Western blot, co-IP and immunohistochemistry (IHC)

For Western blot, whole cell extract was prepared by lysing cells in NP-40 lysis buffer. Then, proteins were resolved by 10% SDS-PAGE gel and transferred onto PVDF membrane. After incubating with corresponding primary and secondary antibodies, the membrane was strictly washed using TBST, and the chemiluminescent signals were developed using Clarity™ Western ECL Substrate (Bio-Rad, CA, USA). The Co-IP assay was carried out as previously described [17]. The IHC assay was performed by using Histostain-Plus IHC Kit (NeoBioscience, Guangzhou, China) as per Manufacturer’s instructions.

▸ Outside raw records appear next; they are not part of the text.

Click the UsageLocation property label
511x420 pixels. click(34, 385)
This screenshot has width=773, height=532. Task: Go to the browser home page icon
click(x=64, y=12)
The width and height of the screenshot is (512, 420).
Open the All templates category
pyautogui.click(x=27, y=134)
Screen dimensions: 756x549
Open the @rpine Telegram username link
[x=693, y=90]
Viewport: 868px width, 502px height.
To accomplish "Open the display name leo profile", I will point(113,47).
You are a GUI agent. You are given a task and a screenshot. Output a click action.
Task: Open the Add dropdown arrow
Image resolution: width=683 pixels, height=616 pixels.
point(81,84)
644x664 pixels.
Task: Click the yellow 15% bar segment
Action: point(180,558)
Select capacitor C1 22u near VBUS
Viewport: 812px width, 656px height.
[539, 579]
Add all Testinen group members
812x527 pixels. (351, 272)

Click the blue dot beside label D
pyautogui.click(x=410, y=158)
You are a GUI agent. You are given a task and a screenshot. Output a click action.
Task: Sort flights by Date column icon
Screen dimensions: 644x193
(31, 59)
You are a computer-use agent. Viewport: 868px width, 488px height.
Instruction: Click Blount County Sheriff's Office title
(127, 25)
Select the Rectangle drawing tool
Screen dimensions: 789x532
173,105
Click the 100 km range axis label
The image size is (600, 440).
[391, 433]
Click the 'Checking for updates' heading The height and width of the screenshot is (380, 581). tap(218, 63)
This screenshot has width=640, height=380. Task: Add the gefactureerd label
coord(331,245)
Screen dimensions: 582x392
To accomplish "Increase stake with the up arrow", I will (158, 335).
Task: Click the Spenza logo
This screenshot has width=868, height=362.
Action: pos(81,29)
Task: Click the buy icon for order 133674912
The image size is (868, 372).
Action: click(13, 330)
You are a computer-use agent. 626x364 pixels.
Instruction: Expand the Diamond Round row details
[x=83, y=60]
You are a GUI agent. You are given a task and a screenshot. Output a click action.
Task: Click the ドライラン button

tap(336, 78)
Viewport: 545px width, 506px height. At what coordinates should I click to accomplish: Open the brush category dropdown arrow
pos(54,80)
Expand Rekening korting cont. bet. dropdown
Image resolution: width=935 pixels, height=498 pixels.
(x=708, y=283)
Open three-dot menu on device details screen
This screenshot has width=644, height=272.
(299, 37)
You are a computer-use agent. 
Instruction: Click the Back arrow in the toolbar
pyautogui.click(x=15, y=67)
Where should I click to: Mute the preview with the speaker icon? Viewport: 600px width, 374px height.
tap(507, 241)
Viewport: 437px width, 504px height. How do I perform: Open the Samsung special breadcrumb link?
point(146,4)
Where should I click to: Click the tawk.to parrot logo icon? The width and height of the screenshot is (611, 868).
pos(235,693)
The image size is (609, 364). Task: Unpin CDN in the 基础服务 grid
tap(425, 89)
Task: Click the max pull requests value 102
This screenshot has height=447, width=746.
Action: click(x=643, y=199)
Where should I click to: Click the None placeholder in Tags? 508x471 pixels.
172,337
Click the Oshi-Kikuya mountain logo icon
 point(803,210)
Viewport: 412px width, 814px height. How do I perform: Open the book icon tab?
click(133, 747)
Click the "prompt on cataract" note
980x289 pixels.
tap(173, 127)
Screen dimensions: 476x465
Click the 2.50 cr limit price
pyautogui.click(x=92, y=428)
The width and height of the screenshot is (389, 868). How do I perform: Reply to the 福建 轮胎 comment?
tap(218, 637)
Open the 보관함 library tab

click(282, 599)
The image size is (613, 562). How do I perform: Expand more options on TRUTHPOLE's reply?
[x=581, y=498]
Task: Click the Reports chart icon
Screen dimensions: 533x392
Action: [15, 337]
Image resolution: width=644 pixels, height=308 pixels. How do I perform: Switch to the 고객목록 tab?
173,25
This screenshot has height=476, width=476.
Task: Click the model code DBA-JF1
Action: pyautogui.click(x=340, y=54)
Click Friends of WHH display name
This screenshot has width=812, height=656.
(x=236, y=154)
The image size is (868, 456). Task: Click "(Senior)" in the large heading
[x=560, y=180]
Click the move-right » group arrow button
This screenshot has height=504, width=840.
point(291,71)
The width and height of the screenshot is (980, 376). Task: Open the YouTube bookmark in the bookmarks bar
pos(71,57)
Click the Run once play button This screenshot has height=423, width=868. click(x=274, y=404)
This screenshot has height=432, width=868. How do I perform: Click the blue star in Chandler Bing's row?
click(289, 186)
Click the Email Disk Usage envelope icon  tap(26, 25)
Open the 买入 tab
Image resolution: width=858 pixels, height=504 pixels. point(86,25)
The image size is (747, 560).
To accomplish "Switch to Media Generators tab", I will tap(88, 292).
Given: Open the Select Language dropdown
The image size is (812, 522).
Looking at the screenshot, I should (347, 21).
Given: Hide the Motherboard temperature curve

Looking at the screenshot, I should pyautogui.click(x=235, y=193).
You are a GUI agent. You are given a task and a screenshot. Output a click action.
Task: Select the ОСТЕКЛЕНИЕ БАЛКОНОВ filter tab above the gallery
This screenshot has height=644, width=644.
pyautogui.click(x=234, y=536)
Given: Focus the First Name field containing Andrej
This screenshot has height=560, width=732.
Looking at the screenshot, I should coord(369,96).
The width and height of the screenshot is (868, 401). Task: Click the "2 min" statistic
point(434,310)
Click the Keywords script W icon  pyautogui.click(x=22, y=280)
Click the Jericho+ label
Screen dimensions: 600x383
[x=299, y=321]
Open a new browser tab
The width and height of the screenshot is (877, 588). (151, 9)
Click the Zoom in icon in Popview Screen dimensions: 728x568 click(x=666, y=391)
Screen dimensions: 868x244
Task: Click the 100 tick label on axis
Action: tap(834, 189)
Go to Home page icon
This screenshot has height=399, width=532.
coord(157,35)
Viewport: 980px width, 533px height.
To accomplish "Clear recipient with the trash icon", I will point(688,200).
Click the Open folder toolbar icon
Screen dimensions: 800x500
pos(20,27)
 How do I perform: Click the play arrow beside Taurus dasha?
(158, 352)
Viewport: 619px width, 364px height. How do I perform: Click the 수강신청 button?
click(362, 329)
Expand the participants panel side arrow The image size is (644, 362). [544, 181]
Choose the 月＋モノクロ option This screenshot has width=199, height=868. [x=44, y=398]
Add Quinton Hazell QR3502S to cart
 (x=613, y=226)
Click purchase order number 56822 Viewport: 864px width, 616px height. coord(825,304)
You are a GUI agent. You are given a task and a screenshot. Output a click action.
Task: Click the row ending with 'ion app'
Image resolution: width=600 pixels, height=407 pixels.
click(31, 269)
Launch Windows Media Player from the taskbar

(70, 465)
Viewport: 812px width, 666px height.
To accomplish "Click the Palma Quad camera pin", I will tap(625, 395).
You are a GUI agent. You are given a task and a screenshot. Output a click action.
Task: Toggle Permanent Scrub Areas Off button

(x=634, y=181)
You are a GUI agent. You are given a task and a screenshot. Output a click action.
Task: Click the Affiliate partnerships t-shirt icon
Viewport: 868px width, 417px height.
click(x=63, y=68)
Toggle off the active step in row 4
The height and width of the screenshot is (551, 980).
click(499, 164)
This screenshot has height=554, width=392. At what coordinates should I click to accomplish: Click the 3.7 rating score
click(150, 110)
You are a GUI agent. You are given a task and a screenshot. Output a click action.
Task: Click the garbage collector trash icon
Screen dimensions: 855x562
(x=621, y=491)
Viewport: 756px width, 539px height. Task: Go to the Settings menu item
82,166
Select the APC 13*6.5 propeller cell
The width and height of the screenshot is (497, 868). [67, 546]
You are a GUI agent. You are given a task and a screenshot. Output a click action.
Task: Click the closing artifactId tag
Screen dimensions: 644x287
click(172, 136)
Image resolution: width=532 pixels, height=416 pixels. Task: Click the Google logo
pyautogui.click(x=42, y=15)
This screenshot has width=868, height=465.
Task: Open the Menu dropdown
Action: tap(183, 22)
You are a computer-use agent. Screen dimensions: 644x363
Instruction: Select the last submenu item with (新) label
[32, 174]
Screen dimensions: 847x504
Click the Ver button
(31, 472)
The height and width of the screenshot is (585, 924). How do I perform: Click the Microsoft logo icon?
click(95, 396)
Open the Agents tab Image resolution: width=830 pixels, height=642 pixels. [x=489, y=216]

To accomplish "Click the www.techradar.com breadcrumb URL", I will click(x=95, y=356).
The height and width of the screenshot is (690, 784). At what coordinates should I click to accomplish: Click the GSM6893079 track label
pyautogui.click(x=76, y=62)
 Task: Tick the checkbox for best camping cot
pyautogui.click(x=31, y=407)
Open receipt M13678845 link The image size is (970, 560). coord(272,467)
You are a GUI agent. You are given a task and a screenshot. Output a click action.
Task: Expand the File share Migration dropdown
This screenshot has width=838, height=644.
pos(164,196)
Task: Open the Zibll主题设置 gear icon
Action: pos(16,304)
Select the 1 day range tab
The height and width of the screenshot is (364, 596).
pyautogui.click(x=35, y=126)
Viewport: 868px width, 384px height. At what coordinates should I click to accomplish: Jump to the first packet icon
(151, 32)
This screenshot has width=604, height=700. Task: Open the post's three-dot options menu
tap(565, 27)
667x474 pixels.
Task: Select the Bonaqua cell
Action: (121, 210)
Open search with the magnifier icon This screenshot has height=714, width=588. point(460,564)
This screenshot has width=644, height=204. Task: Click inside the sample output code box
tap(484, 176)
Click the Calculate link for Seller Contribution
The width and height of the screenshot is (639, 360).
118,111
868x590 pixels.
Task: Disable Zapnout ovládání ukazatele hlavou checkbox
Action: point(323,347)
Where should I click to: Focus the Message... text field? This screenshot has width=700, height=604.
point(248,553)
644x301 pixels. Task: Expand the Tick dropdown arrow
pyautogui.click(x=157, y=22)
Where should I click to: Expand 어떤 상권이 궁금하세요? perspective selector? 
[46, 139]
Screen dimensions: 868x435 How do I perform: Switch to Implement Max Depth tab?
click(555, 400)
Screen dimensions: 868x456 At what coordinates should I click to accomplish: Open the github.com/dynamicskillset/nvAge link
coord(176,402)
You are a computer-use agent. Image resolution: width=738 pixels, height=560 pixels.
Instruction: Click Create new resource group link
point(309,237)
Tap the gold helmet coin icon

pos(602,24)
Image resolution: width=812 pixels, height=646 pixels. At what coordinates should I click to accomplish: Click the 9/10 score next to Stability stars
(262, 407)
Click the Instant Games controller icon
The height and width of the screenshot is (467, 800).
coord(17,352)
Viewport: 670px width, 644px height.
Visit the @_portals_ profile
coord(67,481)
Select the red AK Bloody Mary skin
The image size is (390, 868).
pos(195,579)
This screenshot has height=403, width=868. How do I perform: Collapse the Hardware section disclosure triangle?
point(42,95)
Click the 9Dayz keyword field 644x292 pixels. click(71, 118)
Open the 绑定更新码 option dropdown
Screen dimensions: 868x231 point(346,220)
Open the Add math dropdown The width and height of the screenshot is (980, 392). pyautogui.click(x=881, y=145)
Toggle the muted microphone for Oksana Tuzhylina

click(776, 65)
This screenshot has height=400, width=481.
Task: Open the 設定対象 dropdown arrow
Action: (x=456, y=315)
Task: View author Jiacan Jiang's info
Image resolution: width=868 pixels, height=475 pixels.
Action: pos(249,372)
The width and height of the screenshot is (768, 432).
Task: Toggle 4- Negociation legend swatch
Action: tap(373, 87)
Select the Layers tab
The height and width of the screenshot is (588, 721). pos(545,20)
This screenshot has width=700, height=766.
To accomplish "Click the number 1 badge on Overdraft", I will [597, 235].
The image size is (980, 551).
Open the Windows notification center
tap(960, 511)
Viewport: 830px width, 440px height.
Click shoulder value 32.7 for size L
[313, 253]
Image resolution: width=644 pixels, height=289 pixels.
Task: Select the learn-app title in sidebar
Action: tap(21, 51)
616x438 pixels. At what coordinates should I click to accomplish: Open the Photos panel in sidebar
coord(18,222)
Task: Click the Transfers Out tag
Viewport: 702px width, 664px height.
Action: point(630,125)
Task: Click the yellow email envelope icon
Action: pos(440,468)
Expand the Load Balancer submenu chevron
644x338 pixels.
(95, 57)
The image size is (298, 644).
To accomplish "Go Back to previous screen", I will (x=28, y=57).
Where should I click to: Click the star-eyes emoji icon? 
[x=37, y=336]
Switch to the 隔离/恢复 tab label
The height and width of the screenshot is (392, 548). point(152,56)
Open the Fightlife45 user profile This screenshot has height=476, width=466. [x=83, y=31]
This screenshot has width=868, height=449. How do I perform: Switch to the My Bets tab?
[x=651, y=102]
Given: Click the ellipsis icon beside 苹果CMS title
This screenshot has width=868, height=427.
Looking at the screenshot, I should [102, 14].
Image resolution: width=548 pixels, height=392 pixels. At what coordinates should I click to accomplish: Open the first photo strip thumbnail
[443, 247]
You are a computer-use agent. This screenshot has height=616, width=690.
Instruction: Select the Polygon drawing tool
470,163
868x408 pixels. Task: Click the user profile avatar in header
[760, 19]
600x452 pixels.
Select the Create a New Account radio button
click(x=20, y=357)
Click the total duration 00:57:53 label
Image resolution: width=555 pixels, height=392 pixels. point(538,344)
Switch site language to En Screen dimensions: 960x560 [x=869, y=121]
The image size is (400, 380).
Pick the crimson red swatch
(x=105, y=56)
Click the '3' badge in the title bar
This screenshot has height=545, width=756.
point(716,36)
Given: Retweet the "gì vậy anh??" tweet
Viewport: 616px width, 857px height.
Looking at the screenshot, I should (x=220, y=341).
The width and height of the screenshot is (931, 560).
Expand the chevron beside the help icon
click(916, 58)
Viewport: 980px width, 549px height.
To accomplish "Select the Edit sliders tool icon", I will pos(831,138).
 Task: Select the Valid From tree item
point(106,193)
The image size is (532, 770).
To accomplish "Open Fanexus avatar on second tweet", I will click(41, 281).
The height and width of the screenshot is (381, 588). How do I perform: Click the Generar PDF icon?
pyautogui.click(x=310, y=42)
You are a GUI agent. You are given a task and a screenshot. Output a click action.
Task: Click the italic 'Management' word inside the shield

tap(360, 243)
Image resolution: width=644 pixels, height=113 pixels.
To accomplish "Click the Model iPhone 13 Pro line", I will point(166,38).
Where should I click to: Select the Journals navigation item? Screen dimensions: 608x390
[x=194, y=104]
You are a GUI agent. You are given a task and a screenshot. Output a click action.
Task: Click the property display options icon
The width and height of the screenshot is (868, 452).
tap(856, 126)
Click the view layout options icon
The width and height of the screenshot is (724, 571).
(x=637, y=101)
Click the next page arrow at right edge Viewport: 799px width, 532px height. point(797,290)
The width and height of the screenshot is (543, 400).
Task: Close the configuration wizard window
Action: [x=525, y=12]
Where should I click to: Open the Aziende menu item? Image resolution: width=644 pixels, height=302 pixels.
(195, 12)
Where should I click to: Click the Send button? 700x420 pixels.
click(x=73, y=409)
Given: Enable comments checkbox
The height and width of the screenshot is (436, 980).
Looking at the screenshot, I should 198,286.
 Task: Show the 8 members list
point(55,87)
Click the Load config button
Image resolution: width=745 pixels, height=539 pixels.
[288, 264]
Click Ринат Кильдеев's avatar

RNA pull-down and RIP assays

For the RNA pull-down assay, the biotinylated probe against circ-LRIG3 junction site was designed and synthesized by RiboBio. Then, the indicated HCC cell lysates were prepared using the NP-40 lysis buffer and incubated with above probe at 26 °C for 2 h with agitation. 50 μL streptavidin magnetic beads (Invitrogen) were pre-washed with 20 mM Tris (pH = 7.5) twice and added into above complex, incubating at 26 °C for 30 min with agitation. After strict washing, the proteins enriched by circ-LRIG3 were eluted for Western blot analysis. The RIP assay was performed using MagnaRIP RNA-Binding Protein Immunoprecipitation Kit (Millipore, MA, USA) based on the manufacturer’s instructions with additional UV crosslink step as previously described [17].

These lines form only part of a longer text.